Overseas Briefing: Valparaíso, Chile
by Laura K. Budzyna

Three times a week, I hop off the micro bus, maneuver through the fruit sellers and street artists in the Plaza Anibal Pinto, and begin the steep and winding trudge up to Cerro Concepción. Before the street takes its first curve, I pass Bar Cinzano and Café Ritual on my right – two locales that will be brimming with young artist-types and the smoke from their cigarettes by nightfall. A rooms-for-rent sign and a clothesline dangle out of the window of a battered old building on my left. In front of the building, two television sets are stacked with a message scrawled across their screens in white paint: Apaga la tele – Vive tu vida: “Turn off the TV – live your life.”

The street twists to the right, and I run my hand along the brightly-colored mural on the wall. As the hill gets steeper, the sidewalk buckles into steps – some painted, some inlayed with stones, some splattered with graffiti of Che Guevara. A shopkeeper knits a funky green poncho in the open doorway of her shop, spilling color out into the street, and I count the pesos in my wallet to see if I have enough to snag the fringy scarf I’ve had my eye on. Next time, I tell myself, as I step aside to let a dreadlocked twenty-something carrying a canvas pass by. As I round the final curve of the hill, I spy the old man in his pastel-plaid cap, sitting on a bench and feeding the pigeons, as usual.

It’s always warmer on top of the hill, I decide, although I could just be flush from the ascent. I look at my watch. Ten minutes before my chorus class begins, and although I can hear voices and violins ribboning out the windows of the Instituto de Música, I tell myself that I have time. I amble by Color Café, a curious little place whose walls are collages of kites and keys and sheet music and shells and playing cards and dream catchers. As I pass, resisting the urge to go in and order a kiwi juice, the gruff man with the eye patch who once helped me blow up balloons for a birthday party gives me a nod.
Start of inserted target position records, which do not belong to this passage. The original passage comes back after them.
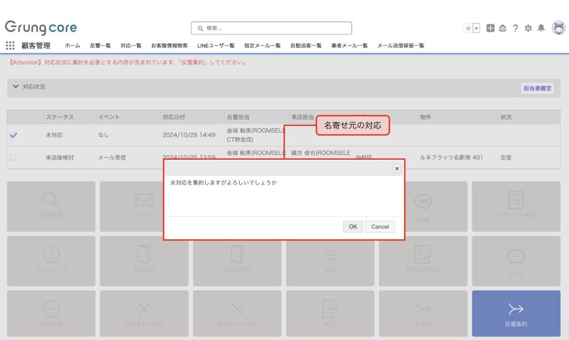The height and width of the screenshot is (340, 569).
Task: Click the favorites star icon
Action: (468, 28)
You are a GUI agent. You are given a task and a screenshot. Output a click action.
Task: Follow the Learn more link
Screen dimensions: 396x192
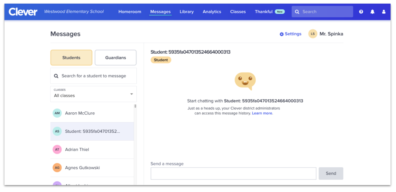pos(262,113)
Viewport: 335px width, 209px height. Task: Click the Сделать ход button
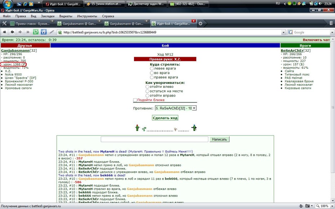(165, 118)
I plink by a row of pastel-colored houses lined up like piano keys – pink, orange, green, yellow, blue – until I reach the fence overlooking the port of Valparaíso and the Pacific Ocean.

I lean against the fence, brushing my hair out of my eyes to get a better look. To me, the city of Valparaíso looks like a giant puzzle – a mosaic of colorful houses elbowing each other on the hillsides and trying not to fall into the sea. And in all of its twists and corners, it hides secrets – painted steps and stray dogs and old women selling art and empanadas. And places like this, I think, watching the red funicular elevator rise up the hill from the street below.

I snap out of my thoughts for a moment, realizing that class started five minutes ago. I hurry back up to the music building, only to find all the kids in my class sitting in the doorway, three playing their guitars. The strumming melts into the cigarette smoke and Chilean slang, dotted with the “po”s and “¿cachai?”s that no Spanish class will teach you. I make the rounds, kissing each friend on the cheek before asking nervously whether we should go in for class. “Ahh, n’importa,” answers one, leaning back onto the steps and smiling. It doesn’t matter. So I sit down on the steps, content to hide a little longer in one of the colorful secrets of Valparaíso.